Data under study: Begin

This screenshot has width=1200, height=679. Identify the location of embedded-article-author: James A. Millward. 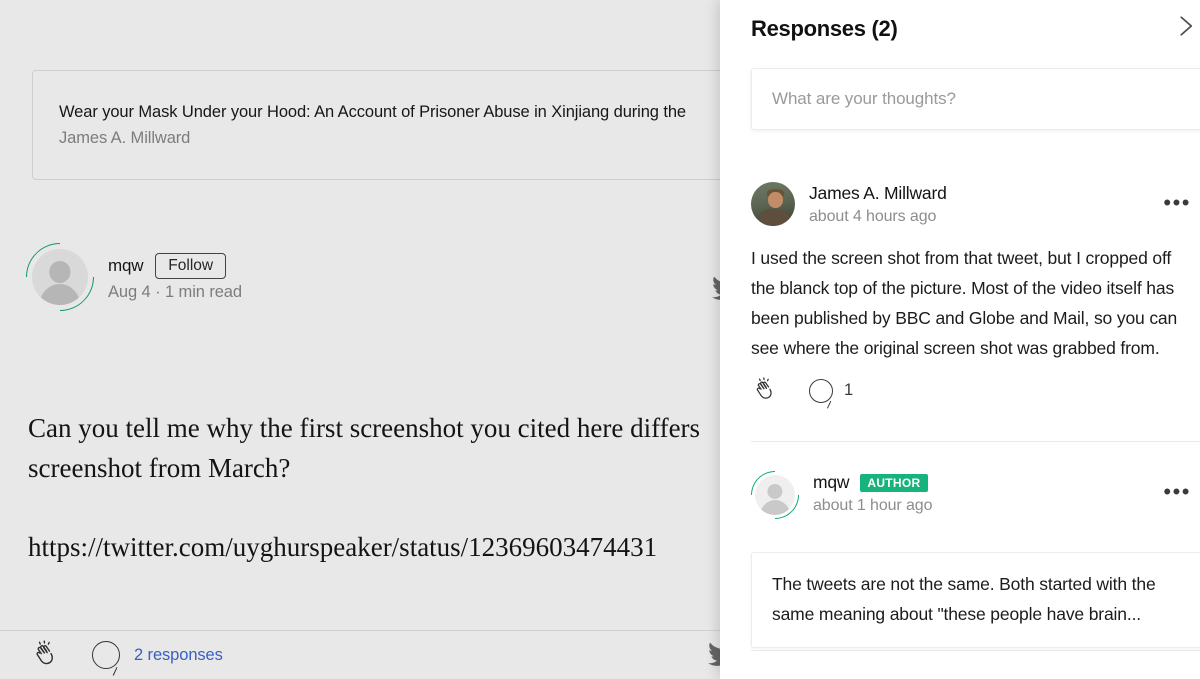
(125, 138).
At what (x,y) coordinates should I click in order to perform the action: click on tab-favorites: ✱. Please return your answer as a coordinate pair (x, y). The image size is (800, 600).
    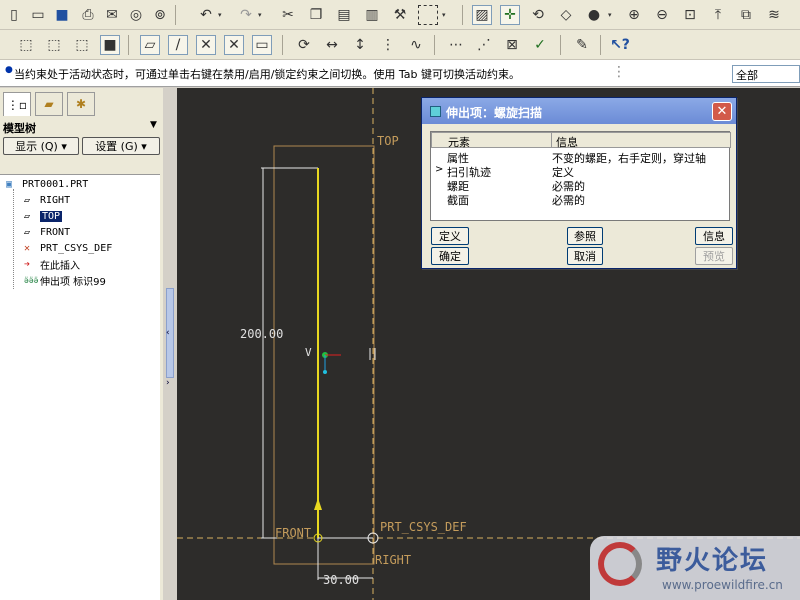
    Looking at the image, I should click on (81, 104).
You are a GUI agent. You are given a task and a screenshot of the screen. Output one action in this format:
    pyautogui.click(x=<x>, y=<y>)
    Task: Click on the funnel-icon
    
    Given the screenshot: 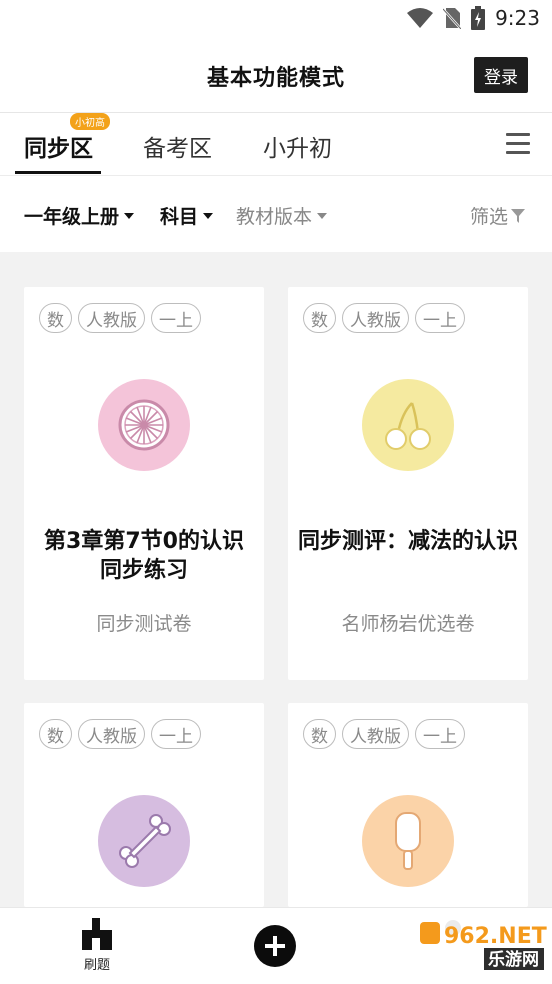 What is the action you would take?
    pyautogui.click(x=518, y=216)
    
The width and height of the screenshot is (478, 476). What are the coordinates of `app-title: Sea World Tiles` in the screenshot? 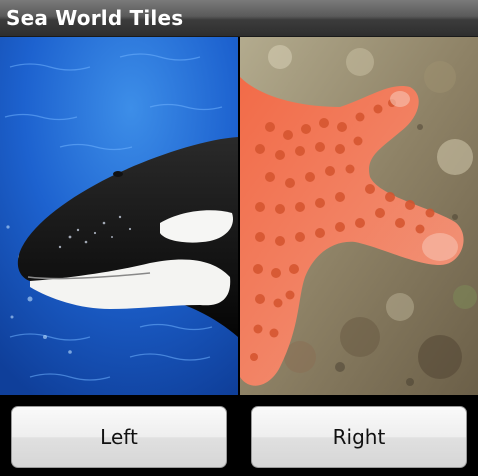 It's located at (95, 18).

Data under study: End

Format everything in the records from the line that contains "At what (x,y)" down to the line that contains "Looking at the", both included, as a JSON list of strings with one string per line. Skip blank lines and leave the pictures out.

§ Written solution
[
  "At what (x,y) coordinates should I click in order to perform the action: click on tab-favorites: ✱. Please return your answer as a coordinate pair (x, y). The image size is (800, 600).",
  "    Looking at the image, I should click on (81, 104)."
]